Tristan Benitez, a recent graduate of John F. Kennedy High School, says working with Cole has expanded his definition of art. "What he sees as art may not be exactly what you see as art. But after you begin to work and talk, it opens your mind to a whole new idea of what art is," he says. "It allows you to explore, if you want to."
The turnstiles, ubiquitous in Mr. Benitez's childhood, take on a new meaning as the group debates how choices will impact the visitor. Some of the "choice" phrases suggested in a recent discussion: "Everything achievable." "Everything that pleases your family." "Anything worth loving."
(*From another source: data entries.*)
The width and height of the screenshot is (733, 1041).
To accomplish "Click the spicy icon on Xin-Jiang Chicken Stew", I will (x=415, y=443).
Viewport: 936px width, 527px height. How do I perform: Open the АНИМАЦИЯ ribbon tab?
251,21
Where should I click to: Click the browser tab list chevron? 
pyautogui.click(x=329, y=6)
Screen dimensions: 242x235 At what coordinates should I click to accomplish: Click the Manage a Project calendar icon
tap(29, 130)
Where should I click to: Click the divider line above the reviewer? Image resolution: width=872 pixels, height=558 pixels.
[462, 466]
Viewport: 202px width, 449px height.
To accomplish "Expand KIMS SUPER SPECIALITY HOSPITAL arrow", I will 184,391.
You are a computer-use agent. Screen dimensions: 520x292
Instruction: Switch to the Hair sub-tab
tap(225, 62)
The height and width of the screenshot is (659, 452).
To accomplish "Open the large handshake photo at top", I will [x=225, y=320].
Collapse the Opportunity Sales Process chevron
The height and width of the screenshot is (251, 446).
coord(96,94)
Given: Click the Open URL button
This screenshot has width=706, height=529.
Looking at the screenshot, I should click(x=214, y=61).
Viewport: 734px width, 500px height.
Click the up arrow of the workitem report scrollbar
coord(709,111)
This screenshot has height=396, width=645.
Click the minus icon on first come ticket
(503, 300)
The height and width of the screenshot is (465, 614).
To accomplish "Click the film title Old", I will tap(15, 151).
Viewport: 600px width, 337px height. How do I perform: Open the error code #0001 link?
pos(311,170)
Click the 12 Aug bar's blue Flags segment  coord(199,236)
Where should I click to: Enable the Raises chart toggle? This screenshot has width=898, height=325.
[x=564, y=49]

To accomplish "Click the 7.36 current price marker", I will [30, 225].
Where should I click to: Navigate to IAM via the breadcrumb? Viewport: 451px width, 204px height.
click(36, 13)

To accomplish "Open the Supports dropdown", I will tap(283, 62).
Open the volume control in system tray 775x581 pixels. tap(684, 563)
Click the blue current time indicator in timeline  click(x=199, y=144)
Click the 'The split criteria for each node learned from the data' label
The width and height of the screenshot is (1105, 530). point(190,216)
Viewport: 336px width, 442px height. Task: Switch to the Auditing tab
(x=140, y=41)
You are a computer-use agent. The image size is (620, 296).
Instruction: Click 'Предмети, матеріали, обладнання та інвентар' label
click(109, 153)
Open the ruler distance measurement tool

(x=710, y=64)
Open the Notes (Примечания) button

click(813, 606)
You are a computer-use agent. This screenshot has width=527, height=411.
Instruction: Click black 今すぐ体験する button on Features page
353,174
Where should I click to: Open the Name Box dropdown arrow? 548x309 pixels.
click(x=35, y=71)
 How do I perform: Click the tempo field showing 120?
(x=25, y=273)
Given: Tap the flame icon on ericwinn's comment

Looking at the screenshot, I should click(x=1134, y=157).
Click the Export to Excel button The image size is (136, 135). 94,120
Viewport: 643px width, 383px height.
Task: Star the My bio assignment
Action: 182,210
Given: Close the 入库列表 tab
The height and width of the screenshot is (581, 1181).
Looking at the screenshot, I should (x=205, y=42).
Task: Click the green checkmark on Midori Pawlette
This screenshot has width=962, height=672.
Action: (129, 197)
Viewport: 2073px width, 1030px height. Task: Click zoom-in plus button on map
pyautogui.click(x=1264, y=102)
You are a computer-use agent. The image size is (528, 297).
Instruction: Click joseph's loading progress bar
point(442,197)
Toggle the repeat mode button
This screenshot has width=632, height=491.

Watching Cole walk across the site with a handful of the students, it's clear that the learning - like a turnstile - works in both directions. They observe the lawn, how it's interrupted by a 100-year-old Copper Beech tree and bordered by walls and wildlife. Cole's views on how to place the turnstiles are different from those of the students, but in the end, he agrees with them. "The interns bring a new energy to the process," he says.
Commissioning an artist to create an installation with students is an annual practice at Wave Hill. Jennifer McGregor, the visual arts curator, says Cole was chosen this year partly because his approach to art - what she calls thoughtful and spiritual - lends itself to the learning process. Students get a chance to see how his stream of consciousness plays out in his work, how his ideas change and the art changes in response. "It's important that they not just observe art," she says, "but become part of the process of making art, to experience the trial and error...."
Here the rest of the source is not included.